Assistant General Manager of the Risk Management Department
“Our risk management department is now able to collect loss data directly from our 4,892 branches. This lays the foundation for a standardized approach and prepares us to move to an advanced measurement approach (AMA) eventually,” explains Shyamal Karmakar, Assistant General Manager of the Risk Management Department.
All of Bank of India’s branches have access to SAS Enterprise GRC, with around 5,000 users who report loss data, participate in risk control self-assessment (RCSA) exercises on an as-needed basis, and provide key risk indicator (KRI) data. With the help of SAS Enterprise GRC modules, the branches are able to report the loss data directly to the risk management department through a network of risk officers at the regional level. This has improved the loss data quality and reporting process.
Taking steps toward an advanced operational risk management approach
Prior to implementing the operational risk framework using SAS Enterprise GRC, the bank was reporting operational risk capital under the basic indicator approach with reports created at quarter end. Following the implementation, the bank can generate about 50 types of operational risk monitoring reports. The bank has been able to implement the entire operational risk framework, from collection of input data to statistical capabilities for value at risk (VaR) computation, using a variety of distribution techniques.

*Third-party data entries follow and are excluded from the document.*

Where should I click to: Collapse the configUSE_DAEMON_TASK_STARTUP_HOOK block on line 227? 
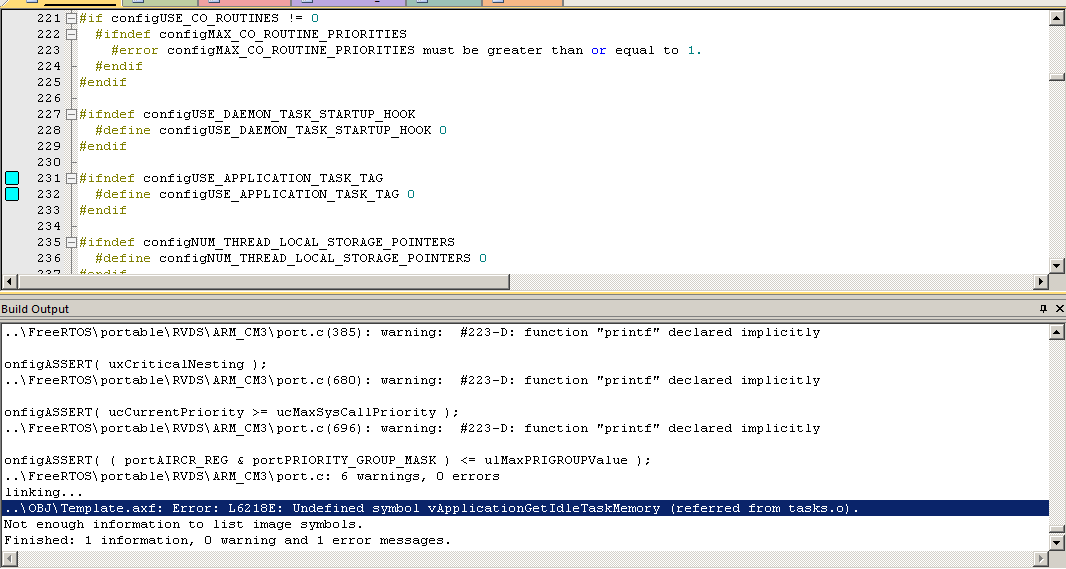[x=71, y=114]
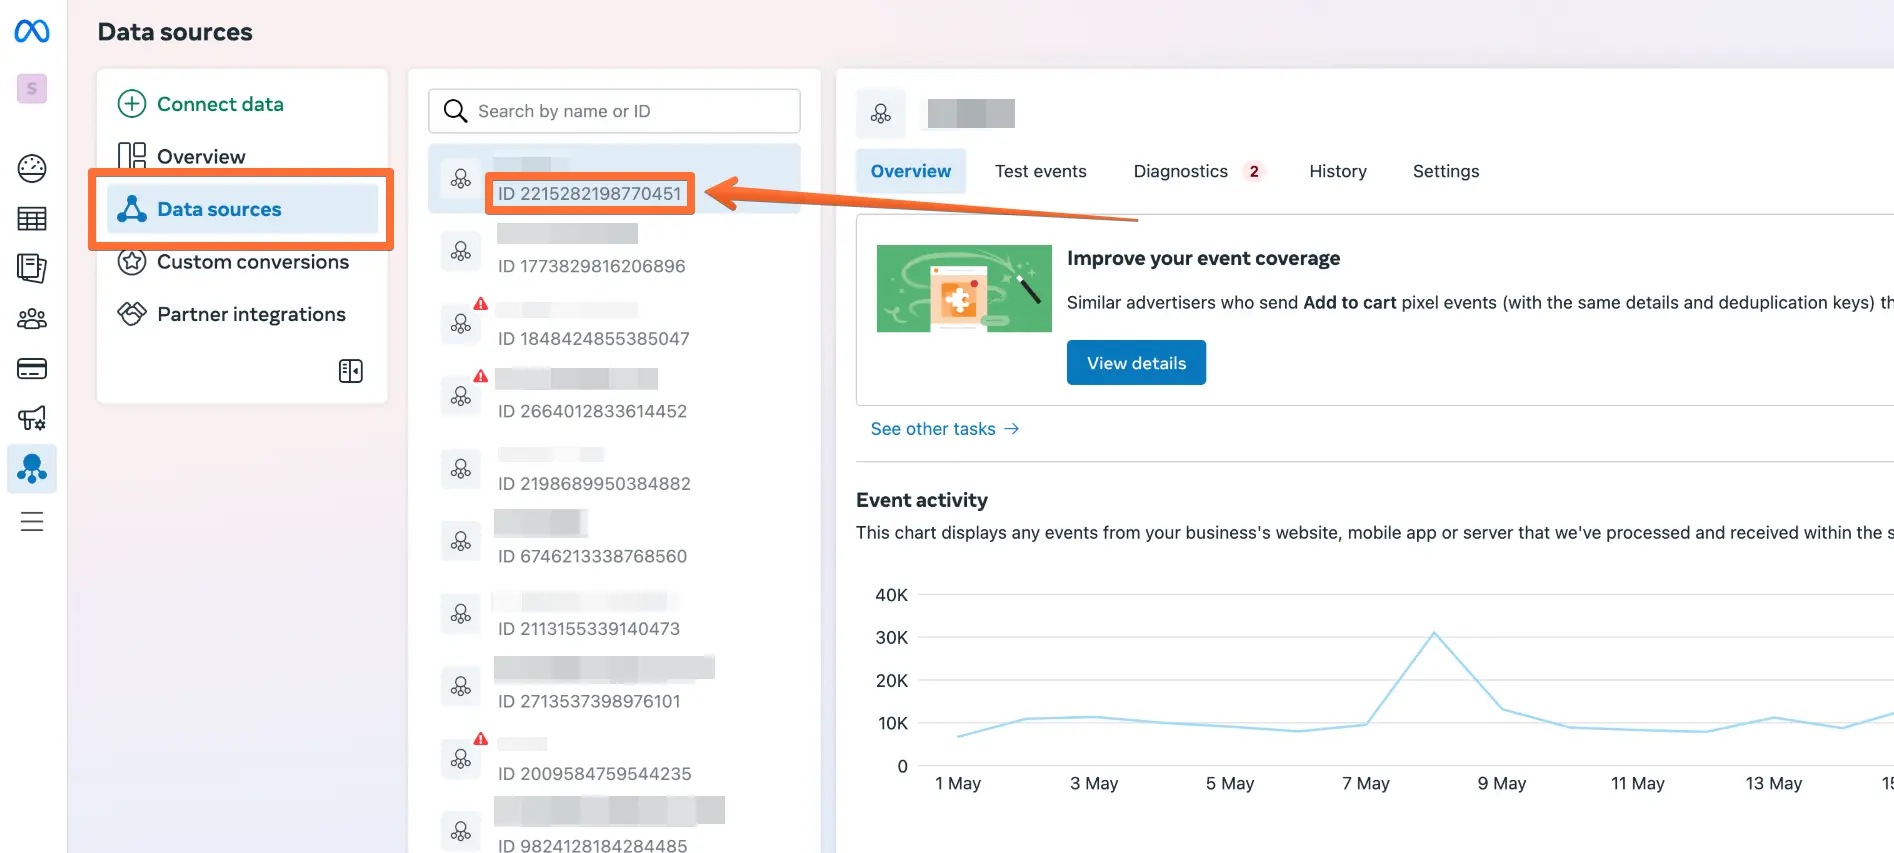Open the Events Manager icon in sidebar
This screenshot has height=853, width=1894.
(32, 468)
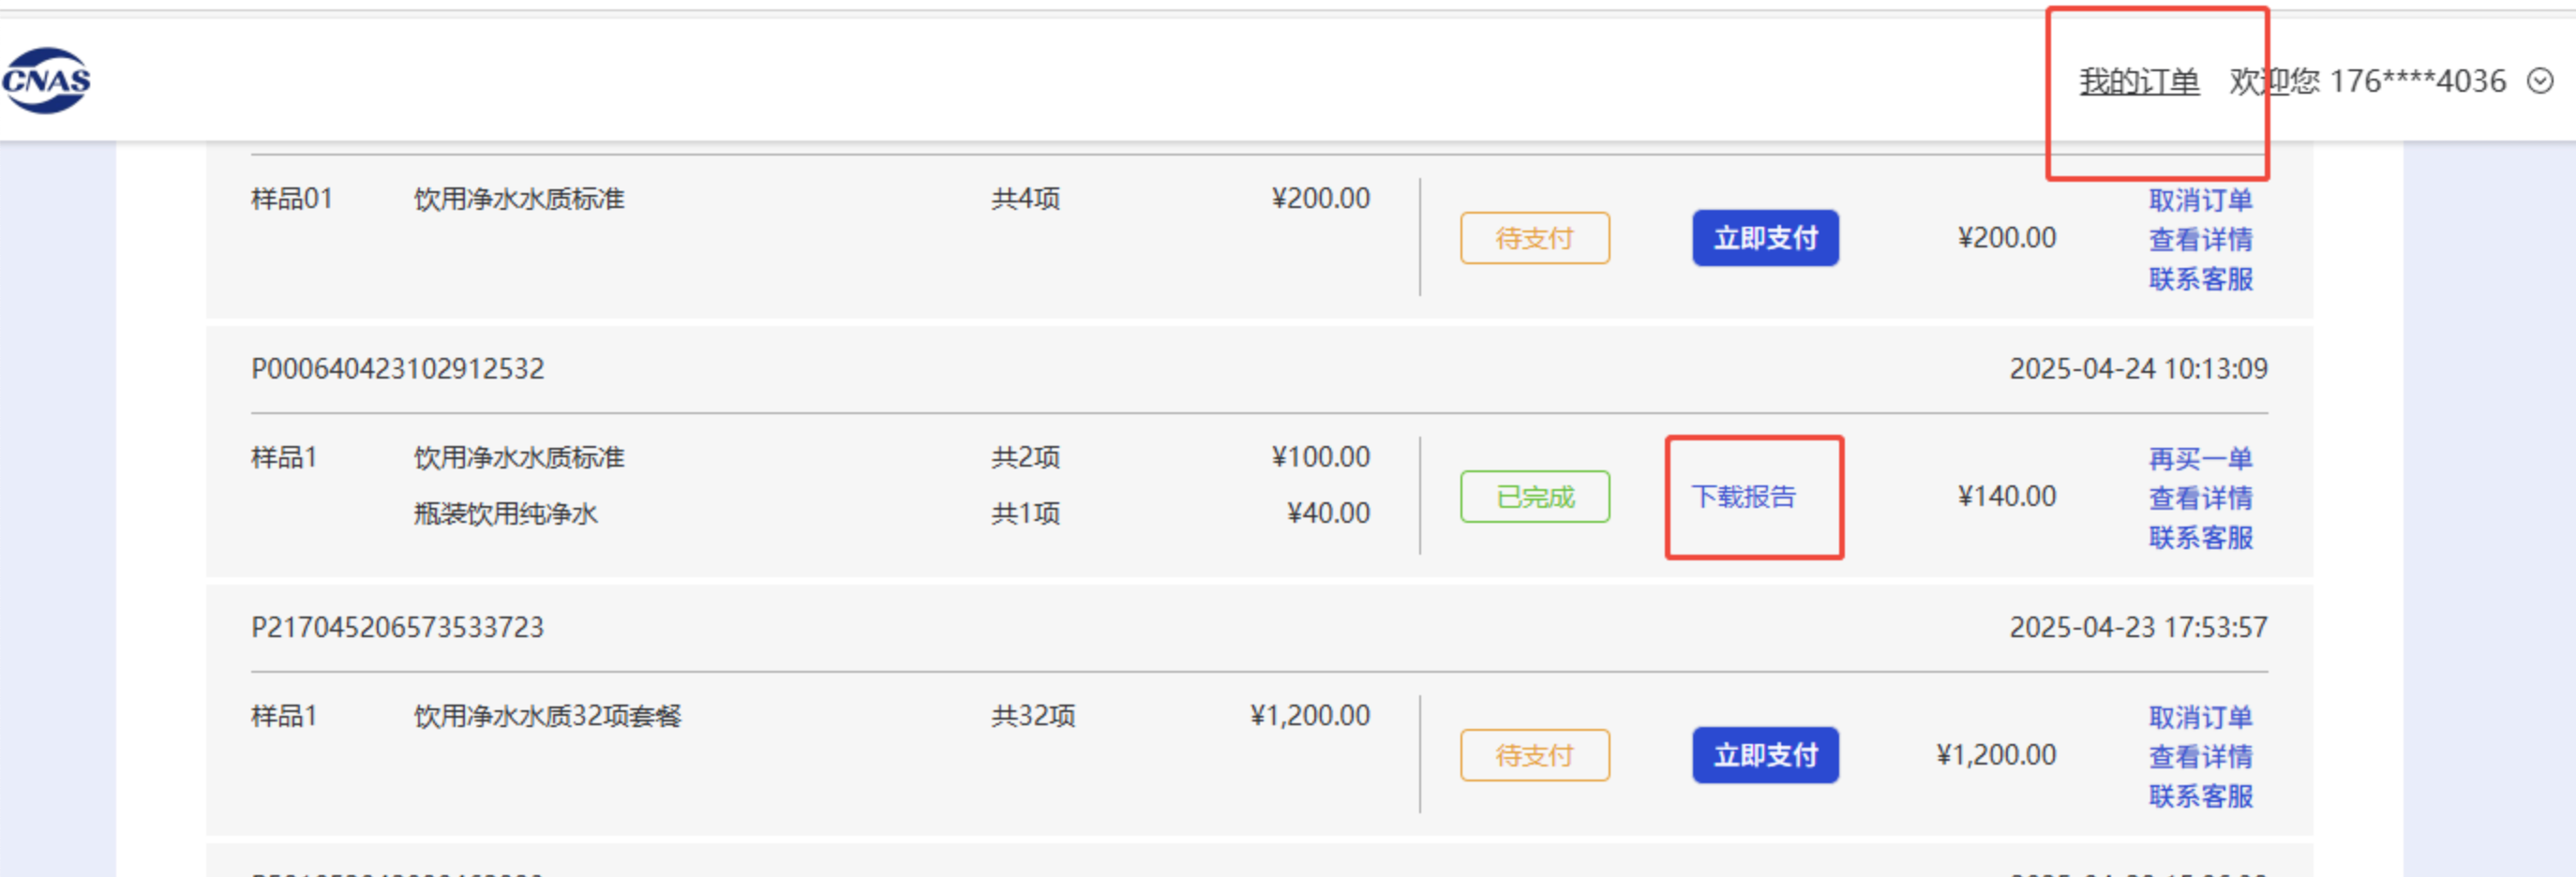The image size is (2576, 877).
Task: Click 再买一单 on the completed order
Action: tap(2200, 458)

The RCSA exercises are much easier to run now, and the results are online through dashboards and graphical representation. In addition, KRI monitoring is automated, and the SAS Enterprise GRC workflow enables the bank to capture all the user activity within the system and provides a transparent mechanism to the internal and external auditors for analyzing the efficacy of its operational risk identification process and framework. This will help when the bank moves to the AMA approach.

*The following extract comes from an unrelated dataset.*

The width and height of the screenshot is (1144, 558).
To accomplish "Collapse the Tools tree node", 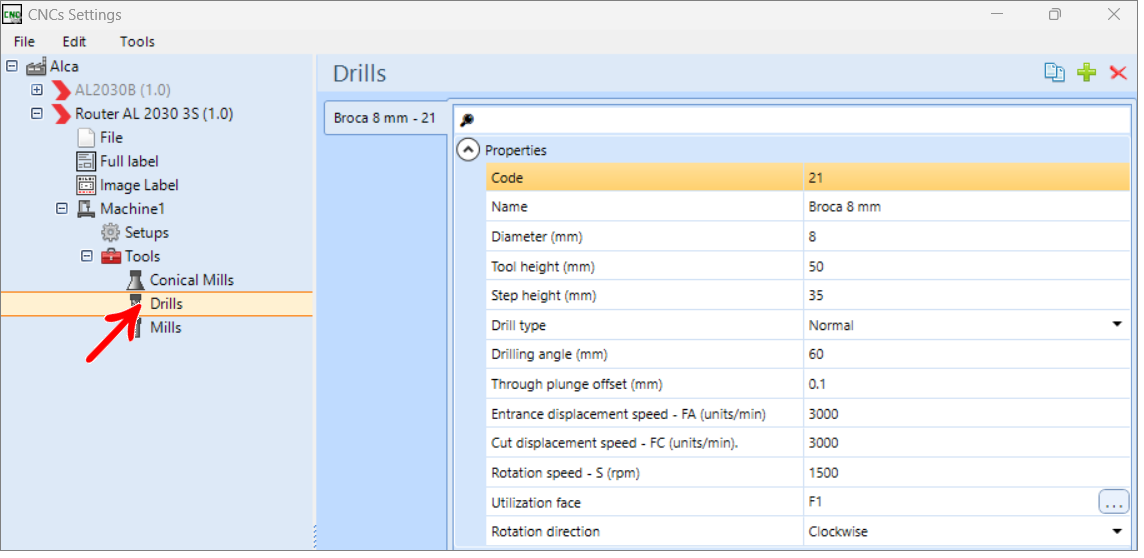I will coord(87,256).
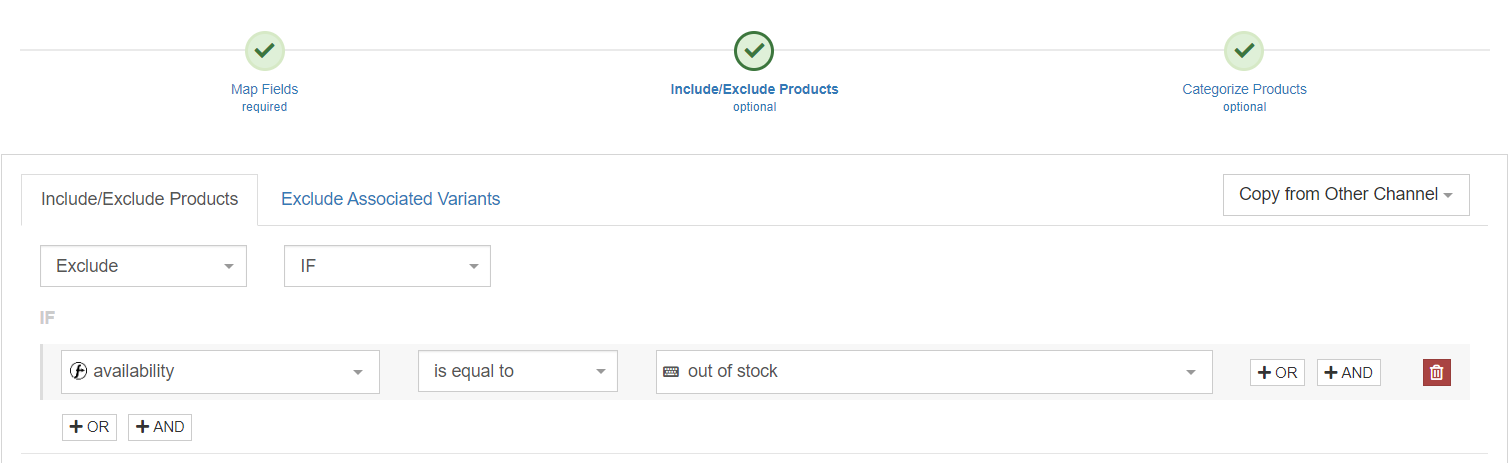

“SAS provides a robust and complete solution for risk management,” Karmakar says. “We now have excellent operational risk management capabilities for both regulatory and internal requirements.”
Enterprise-level operational risk management.
The bank has implemented the entire operational risk framework, from collection of input data to statistical capabilities for VaR computation, using a variety of distribution techniques.
- Bank branches can report loss data directly to the Risk Management Department.
- RCSA exercises are easier to run.
- Results are available online via dashboards and graphical representation.
- KRI monitoring is automated.
- The bank captures all user activity within the system and provides a transparent mechanism to auditors for analysis.